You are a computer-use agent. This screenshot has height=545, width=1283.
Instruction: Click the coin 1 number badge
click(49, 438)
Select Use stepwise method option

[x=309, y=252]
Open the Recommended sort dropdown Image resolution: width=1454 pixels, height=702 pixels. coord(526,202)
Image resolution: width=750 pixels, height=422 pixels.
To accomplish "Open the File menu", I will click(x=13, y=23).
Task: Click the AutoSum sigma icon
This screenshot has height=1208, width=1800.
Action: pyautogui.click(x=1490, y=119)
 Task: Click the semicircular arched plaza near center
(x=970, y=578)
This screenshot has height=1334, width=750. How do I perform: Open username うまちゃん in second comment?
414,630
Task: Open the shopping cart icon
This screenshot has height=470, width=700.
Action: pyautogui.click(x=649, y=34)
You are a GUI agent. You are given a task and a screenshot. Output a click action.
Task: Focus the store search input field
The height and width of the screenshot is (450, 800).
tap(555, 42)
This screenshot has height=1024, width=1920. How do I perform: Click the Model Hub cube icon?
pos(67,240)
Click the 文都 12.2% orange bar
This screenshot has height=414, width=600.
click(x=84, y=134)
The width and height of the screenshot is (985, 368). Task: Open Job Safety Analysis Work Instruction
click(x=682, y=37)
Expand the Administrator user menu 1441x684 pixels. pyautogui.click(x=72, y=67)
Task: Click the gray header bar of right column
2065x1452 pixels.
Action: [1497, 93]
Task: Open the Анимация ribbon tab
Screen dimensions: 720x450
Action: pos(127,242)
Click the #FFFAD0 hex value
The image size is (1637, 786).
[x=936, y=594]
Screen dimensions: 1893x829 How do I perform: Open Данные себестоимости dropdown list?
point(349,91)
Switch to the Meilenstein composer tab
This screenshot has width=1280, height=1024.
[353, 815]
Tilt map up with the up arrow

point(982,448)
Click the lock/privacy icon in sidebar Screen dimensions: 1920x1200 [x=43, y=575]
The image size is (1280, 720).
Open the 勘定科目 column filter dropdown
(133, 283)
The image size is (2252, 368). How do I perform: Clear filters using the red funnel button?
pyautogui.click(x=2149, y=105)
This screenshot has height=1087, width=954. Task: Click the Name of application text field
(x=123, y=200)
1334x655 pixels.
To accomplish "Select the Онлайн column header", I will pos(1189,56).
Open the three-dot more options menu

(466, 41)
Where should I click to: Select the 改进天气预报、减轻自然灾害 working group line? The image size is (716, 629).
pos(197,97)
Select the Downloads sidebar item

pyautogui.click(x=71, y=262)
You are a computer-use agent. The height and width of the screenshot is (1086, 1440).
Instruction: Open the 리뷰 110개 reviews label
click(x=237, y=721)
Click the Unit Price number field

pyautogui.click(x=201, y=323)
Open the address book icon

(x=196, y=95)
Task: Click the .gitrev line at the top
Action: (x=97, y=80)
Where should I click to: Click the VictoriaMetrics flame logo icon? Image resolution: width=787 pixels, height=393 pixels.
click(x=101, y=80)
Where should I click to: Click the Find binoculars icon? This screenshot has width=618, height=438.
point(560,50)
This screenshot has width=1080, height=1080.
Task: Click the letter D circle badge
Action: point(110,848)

Your goal: Select the lines in this material that hold the word "computer", leaving none out.

Response:
You are a computer-use agent. This screenshot has height=545, width=1283.
You are a computer-use agent. The height and width of the screenshot is (1086, 1440).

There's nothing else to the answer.